## NOTEBOOK DESCRIPTION:

This notebook describe the way we tried to do dimensionality reduction on the bipartite graph using pyspark

In [20]:
import scipy
import json

import numpy as np

from scipy.sparse import dok_matrix
from pyspark import SparkContext, SparkConf
from pyspark.sql import SparkSession
from pyspark.ml.linalg import Vectors, SparseVector
from pyspark.ml.feature import PCA

In [2]:
conf = SparkConf().setMaster("local[4]").setAll([('spark.executor.memory', '4g'),('spark.driver.memory','16g'),('spark.driver.maxResultSize', '0')])

# create the session
spark = SparkSession.builder.config(conf=conf).getOrCreate()

# create the context
sc = spark.sparkContext

In [3]:
'''
Construct SparseVector bag-of-word for each row 

PARAMETERS:
    - row: the row of the sparse matrix being processed
    - S: the sparse matrix (the data)
RETURN:
    - The sparse vector representation of the row
'''
def get_dict_for_row(row, S):
    tmp_dict = {}
    for key, value in row:
        tmp_dict[key[1]] = value

    return SparseVector(S.shape[1], tmp_dict)

In [4]:
# Load data
print('Loading data...')
S = scipy.sparse.load_npz('/dlabdata1/youtube_large/jouven/final_embedding_sparse_matrix/sparse_matrix_bipartite.npz')


Loading data...


In [15]:
# Select features and channels to make the sparse matrice smaller in order to test that everything works before 
# running it into the pyspark cluster
features_relevant = np.arange(1000000)
channels_relevant = np.arange(100)

# Select videos
S = S[ :, features_relevant]


Process matrix ...


NameError: name 'S2' is not defined

In [16]:
all_data = []

print('Process matrix ...')
for i in range(S.shape[0]):

    if i % 20000 == 0:
        print(str(i) + ' channels processed...')

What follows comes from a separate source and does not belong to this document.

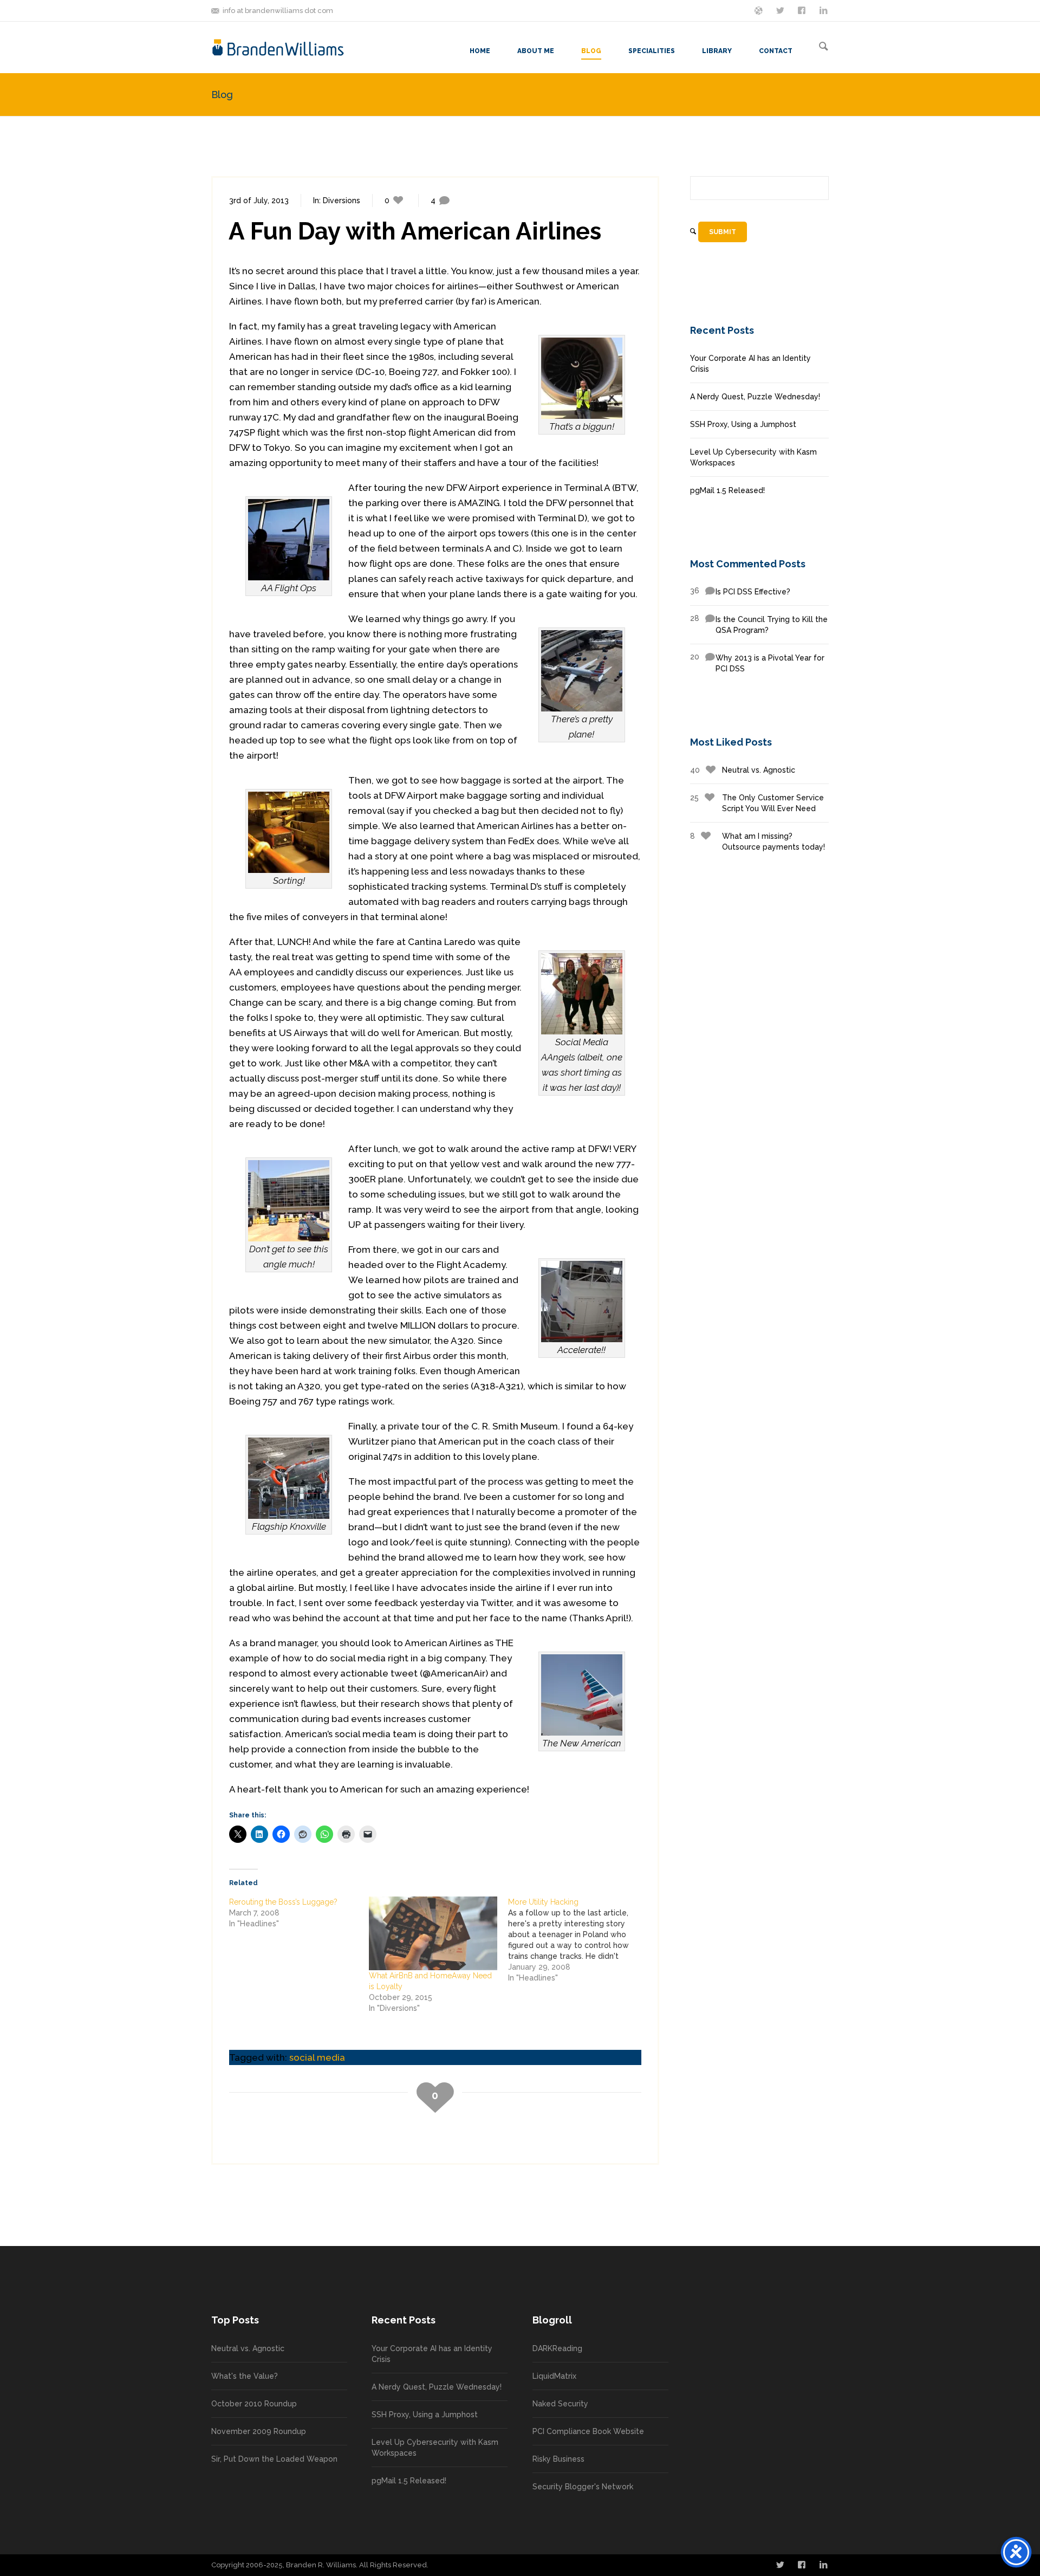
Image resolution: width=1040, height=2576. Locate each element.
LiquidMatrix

    all_data.append([i, get_dict_for_row(S.getrow(i).todok().items(), S)])
    
    
# Construct dataframe for PCA
all_df = spark.createDataFrame(all_data, ["channel_index", "features"])

Process matrix ...
0 channels processed...
20000 channels processed...
40000 channels processed...
60000 channels processed...
80000 channels processed...
100000 channels processed...
120000 channels processed...
140000 channels processed...


In [21]:
all_df.write\
        .option('compression', 'gzip')\
        .json('/dlabdata1/youtube_large/jouven/pyspark_data.json')

In [24]:
# Load the data to make a test in local
df_load = spark.read.json('/dlabdata1/youtube_large/jouven/pyspark_data.json')

In [27]:
# Load data
print('Loading data...')

# Process data
data_process = []

print('Processing data...')
for row in df_load.collect():
    features = row['features']
    data_process.append([row['channel_index'], SparseVector(
        features['size'], features['indices'], features['values'])])

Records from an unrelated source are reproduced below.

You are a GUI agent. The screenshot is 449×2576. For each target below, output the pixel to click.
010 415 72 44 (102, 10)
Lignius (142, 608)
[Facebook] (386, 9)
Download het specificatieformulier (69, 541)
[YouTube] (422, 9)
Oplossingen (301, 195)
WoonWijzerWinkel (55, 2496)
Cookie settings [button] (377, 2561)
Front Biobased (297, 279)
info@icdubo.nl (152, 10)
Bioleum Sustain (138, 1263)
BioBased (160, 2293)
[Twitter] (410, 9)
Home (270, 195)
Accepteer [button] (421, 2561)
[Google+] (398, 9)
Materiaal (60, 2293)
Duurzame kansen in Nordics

data_process = spark.createDataFrame(
    data_process, ['channel_index', 'features'])

pca = PCA(k=100, inputCol="features", outputCol="pca_features")
model = pca.fit(data_process)
model.transform(data_process)

Loading data...
Processing data...


IllegalArgumentException: 'Argument with more than 65535 cols: 1000000'